2 Łabędź. Zeus w postaci ptaka, jak sądził francuski krytyk sztuki Jean-Louis Ferrier, to inna forma Dali. W „Atomic Ice” artysta w sojuszu z Galą tworzy ją i siebie, mitycznych półbogów. To, że na zdjęciu łabędź nie ma kontaktu z Leda-Galą, oznacza według Dali „wzniosłe przeżycie libido”. Na zdjęciu łabędź jako jedyny nie rzuca cienia: jest to znak jego pozaziemskiej, boskiej natury.


3 Skorupa. Jajko to starożytny symbol życia. Według mitu dzieci Ledy urodziły się z jaj. Dali utożsamiał swojego starszego brata, również Salvadora, ze swoim śmiertelnym bliźniakiem Castorem, który nie dożył narodzin przyszłego artysty. „Chcę udowodnić sobie, że nie jestem martwym bratem, ja żyję” – powiedział Dali.

4 Cokół. Dali nazwał Galę „boginią mojej metafizyki” i przedstawił ją jako obiekt kultu: unoszący się nad cokołem godnym posągu starożytnego bóstwa.


5 Kwadrat. Podobnie jak władca, obecny w postaci cienia, jest narzędziem pracy cieśli i naukowca, atrybutem jednej z siedmiu sztuk wyzwolonych w średniowieczu – geometrii. Tutaj kwadrat i linijka wskazują matematyczne obliczenia leżące u podstaw kompozycji obrazu. Szkice do „Atomowej Ledy” pokazują, że kobieta i łabędź są wpisane w pentagram, którego stosunek linii odpowiada proporcjom złotego podziału. Proporcje te, gdy mniejsza część odcinka odnosi się do większej w taki sam sposób, jak większa część do całego odcinka, były znane starożytnym Grekom, a artyści i naukowcy renesansu uważali je za idealnie harmonijne. W obliczeniach Dali pomógł mu znany mu matematyk, rumuński książę Matila Ghica.


6 Książka. Najprawdopodobniej jest to Biblia, wskazówka o boskiej naturze tego, co się dzieje. Pod koniec lat czterdziestych, równolegle ze swoją pasją do fizyki i matematyki, były bojownik ateista Dali powrócił na łono Kościoła katolickiego i wkrótce ogłosił się „mistykiem nuklearnym”.


7 Morze.

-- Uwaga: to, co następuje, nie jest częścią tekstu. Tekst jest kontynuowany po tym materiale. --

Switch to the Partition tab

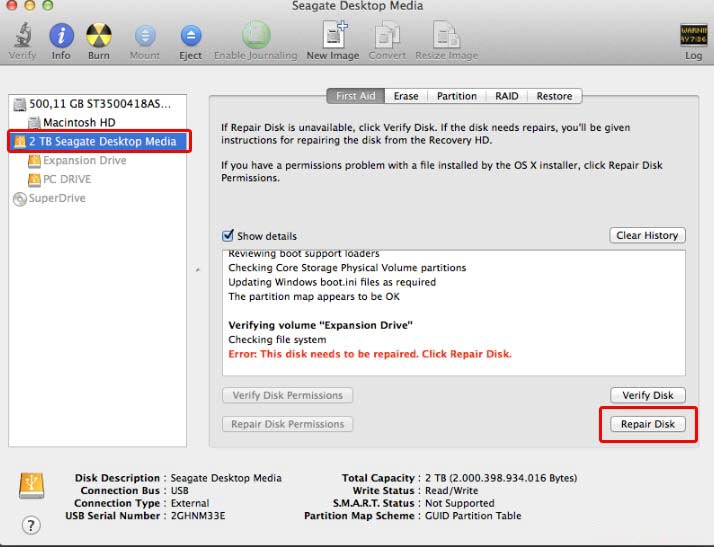tap(456, 96)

Dali wyjaśnił, komentując szkic obrazu na wystawie w 1948 roku: „Po raz pierwszy przedstawiono morze bez kontaktu z lądem; jakbyś mógł włożyć rękę między morze a brzeg i nie zmoknąć. Tym samym, moim zdaniem, na płaszczyznę wyobraźni rzutowany jest jeden z najbardziej tajemniczych i odwiecznych mitów o pochodzeniu ludzkości z połączenia tego, co boskie i zwierzęce” i odwrotnie”.

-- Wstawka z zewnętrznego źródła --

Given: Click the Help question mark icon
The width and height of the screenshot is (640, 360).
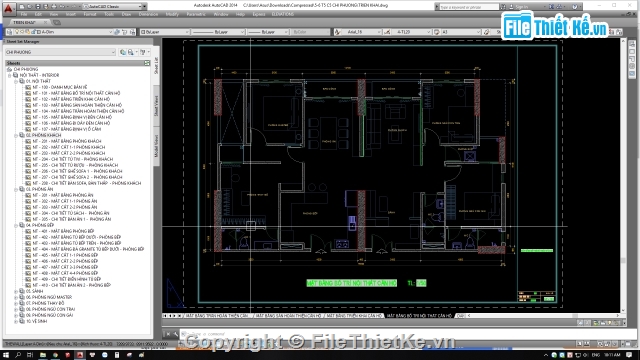Looking at the screenshot, I should pyautogui.click(x=575, y=7).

8 skał. W tle krajobraz katalońskiego wybrzeża: Przylądek Norfeu, pomiędzy Roses i Cadaques. W tych miejscach urodził się i wychował Dali, a także poznał Galę; Przez całe życie przedstawiał je na obrazach. W USA artysta tęsknił za rodzimymi krajobrazami i z radością wrócił do Katalonii w 1949 roku.